From what I just told you, most of you can figure out how the rest of the story: Their "big check" never arrived, they stopped responding to my e-mails, and soon I saw that their store disappeared, all of which suggests they went out of business, ultimately partly because their software could not tackle general graph analysis problems that people needed to solve.
(3) In 2010 I worked on a commercial project for prediction of heart attacks. Given the standard, non-invasive body measurements that doctors routinely gather--namely blood pressure, heart rate, and body temperature--our task was essentially to use data from known heart attack victims to predict whether they were going to have a heart attack. As you can imagine, this was an extremely difficult task. After all, if it were that simple, somebody likely would have already figured that out long ago and been using it by now.

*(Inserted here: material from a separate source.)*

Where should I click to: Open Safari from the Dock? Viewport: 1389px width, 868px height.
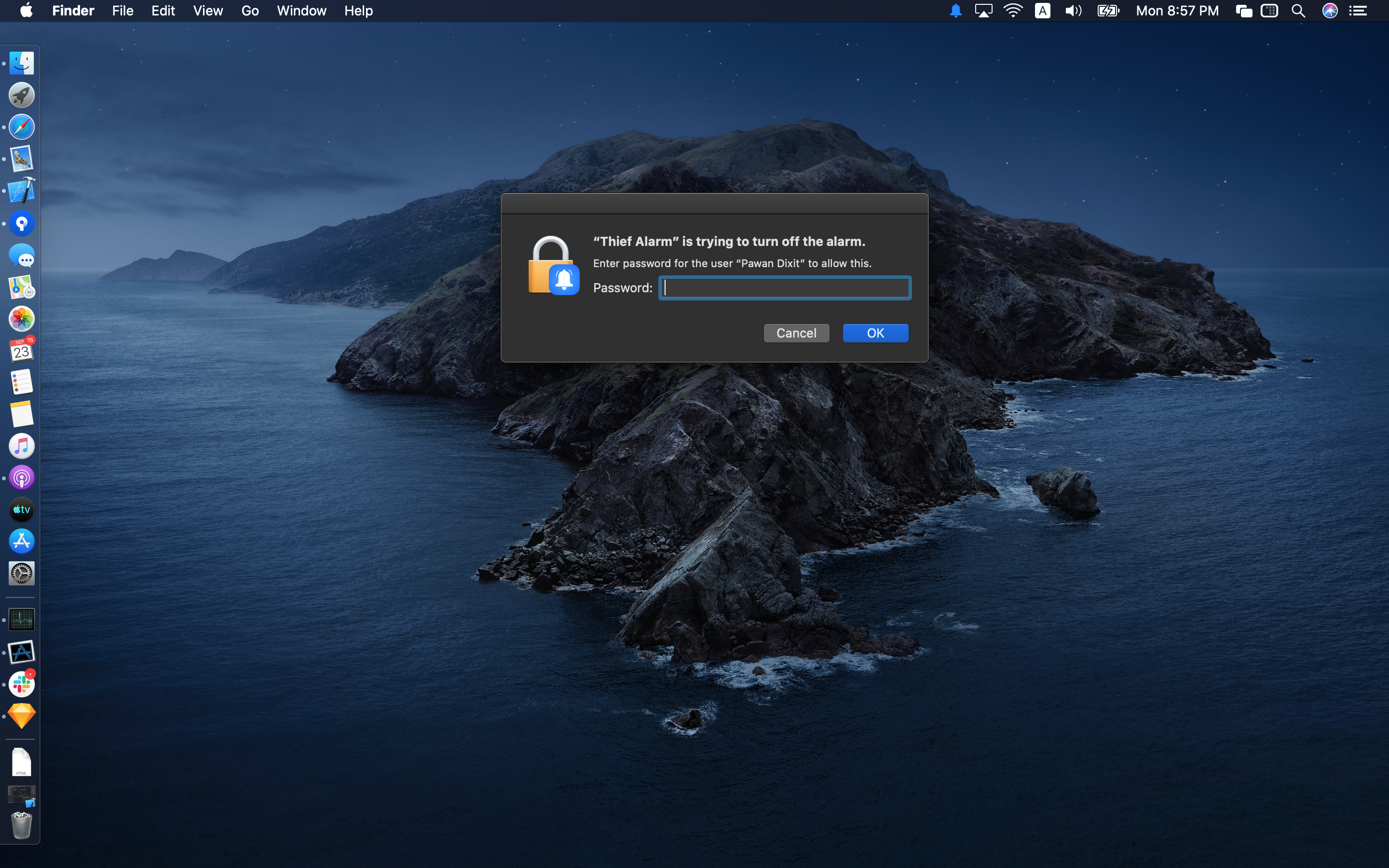[x=21, y=127]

One of the key problems for us was that there was no publicly available model of the human body, so nobody, not even doctors, could tell us what would happen if one value rose while another fell, for example. Without some mathematical model the data could not be mapped to a diagnosis, and statistical methods, even A.I.-based, seemed to be at a loss, probably because there were no evident patterns (plus we figured we needed more data from more invasive techniques). Eventually we found out that there did exist some makeshift models in the form of artificial human bodies on which doctors trained, but such state-of-the-art training aids and the programmers who programmed them were unknown and unavailable to us.
Our software people discussed the problem and I lamented that no general system analysis software seemed to exist whereby an engineer could just attach sensors to a given system--whether an aircraft component, human body, or 3-variable math equation--and have the software figure out how it worked based on empirical evidence, and maybe propose a model. This seemed yet another case of "We have this system that can provide us data, but how can we interpret patterns from it?" It didn't seem that hard to produce such a system, but maybe it was. Even if the human body had some component analogous to a capacitor in an electrical circuit that delayed the effect of a change, it seems that its presence could be detected or at least hypothesized by looking at enough sensor readings over time.
Anyway, those are my stories. In just three events the picture that seems to be emerging is: (1) Not even the military has a software system that can tackle the general problem of analyzing directed graph data, which suggests that no such software exists (although these experiences were admittedly at least several years ago); (2) Such a software system is much needed in every field, whether in chess, medicine, or warfare.(3) SQL databases are the wrong tool for the job, especially in chess move analysis.
Of course I could be wrong about all this, but this set of stories is party why I'm getting pessimistic about a database doing what I want for chess. Anyway, enough on that conjecture. Later I'll post more specific examples of the types of information I want from chess game analysis, and see if anybody can figure out the more concrete, down-to-earth problem of supplying a SQL statement that will accomplish that.